◆ The problem
With the pictures excluded, reproduce all of the data exactly.

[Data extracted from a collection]
==*==
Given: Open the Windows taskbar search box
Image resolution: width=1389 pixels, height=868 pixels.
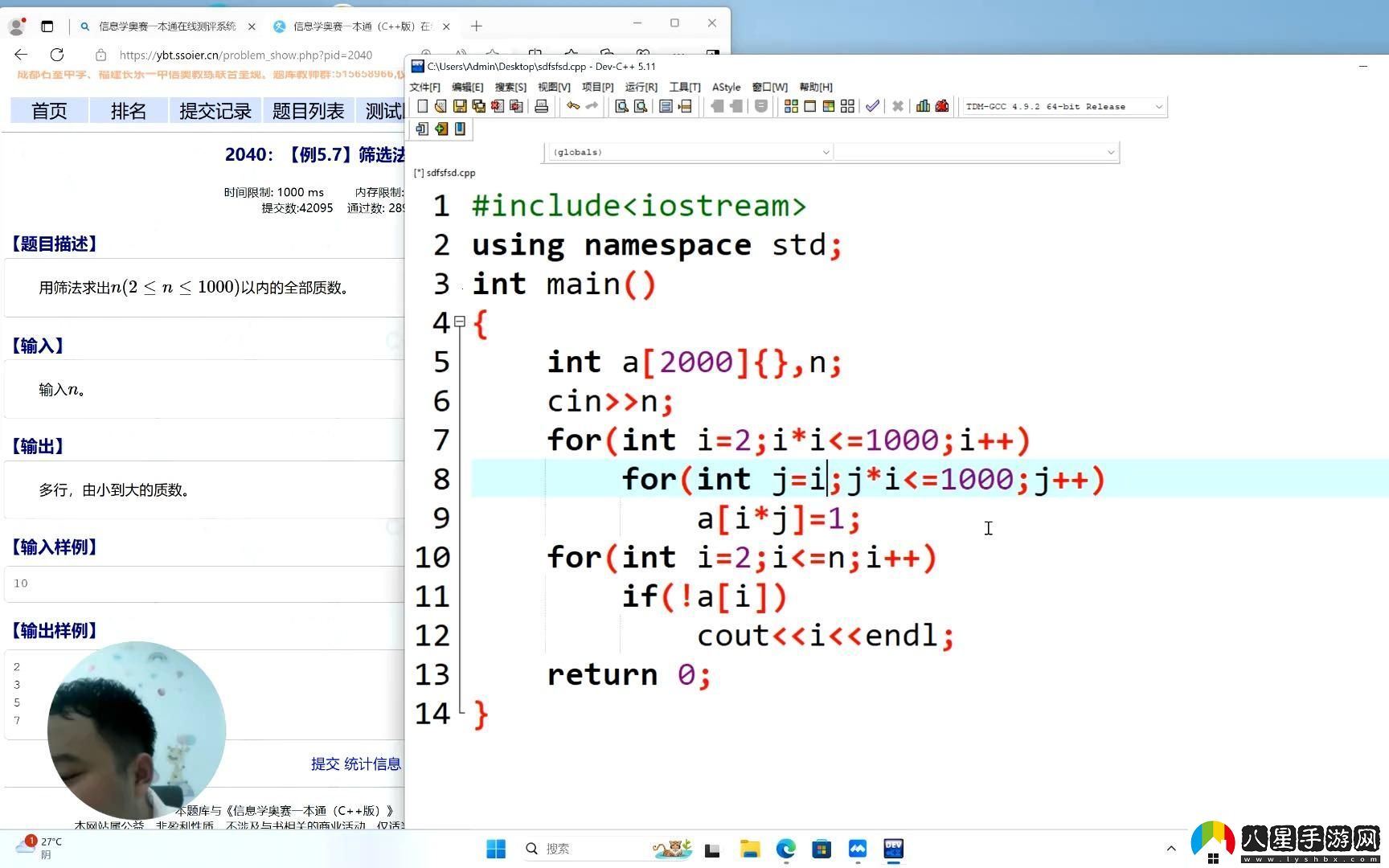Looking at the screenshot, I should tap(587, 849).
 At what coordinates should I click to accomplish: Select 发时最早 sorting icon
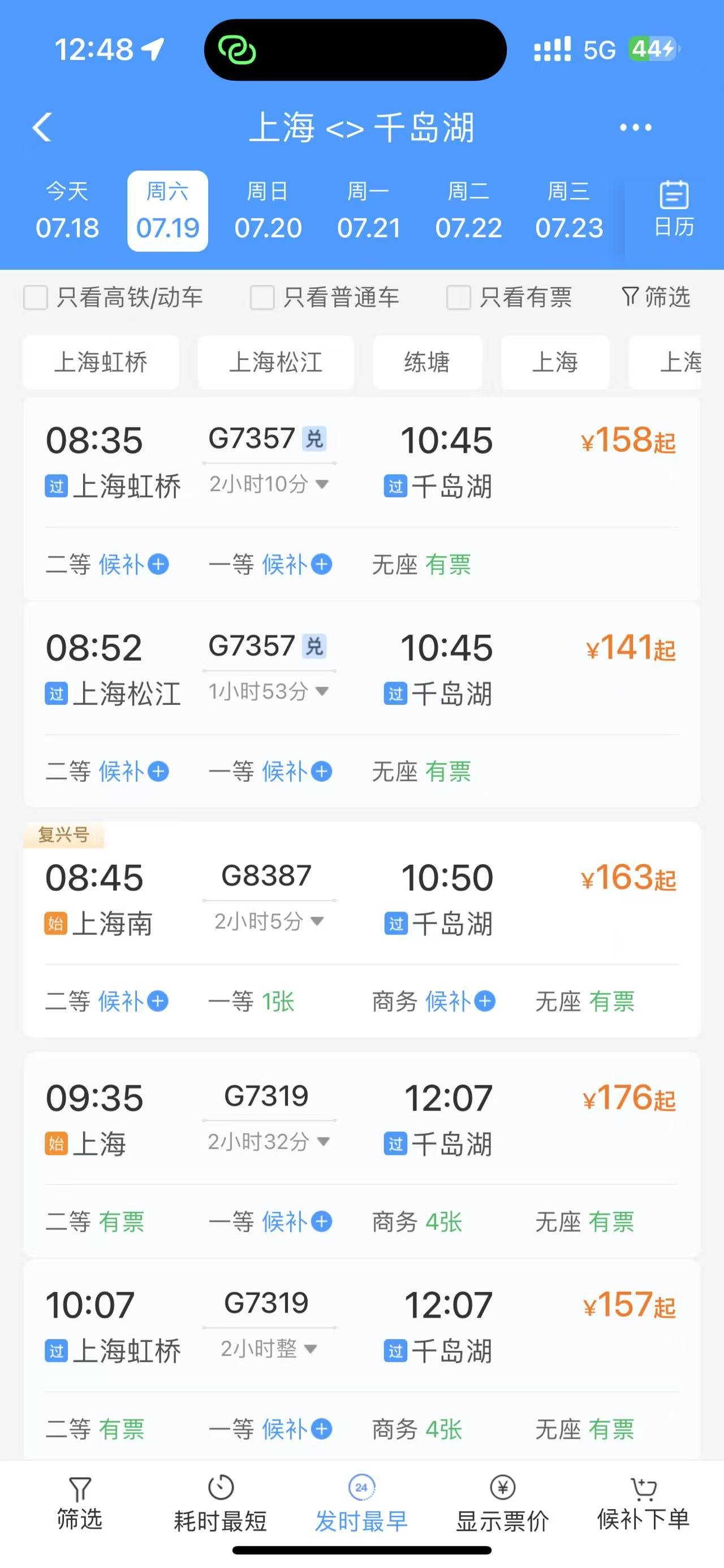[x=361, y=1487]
==*==
◆ Answer to this exercise
Given: Open the Windows taskbar search box
Image resolution: width=1389 pixels, height=868 pixels.
Looking at the screenshot, I should tap(587, 849).
 At what coordinates should I click to accomplish: Select 发时最早 sorting icon
[x=361, y=1487]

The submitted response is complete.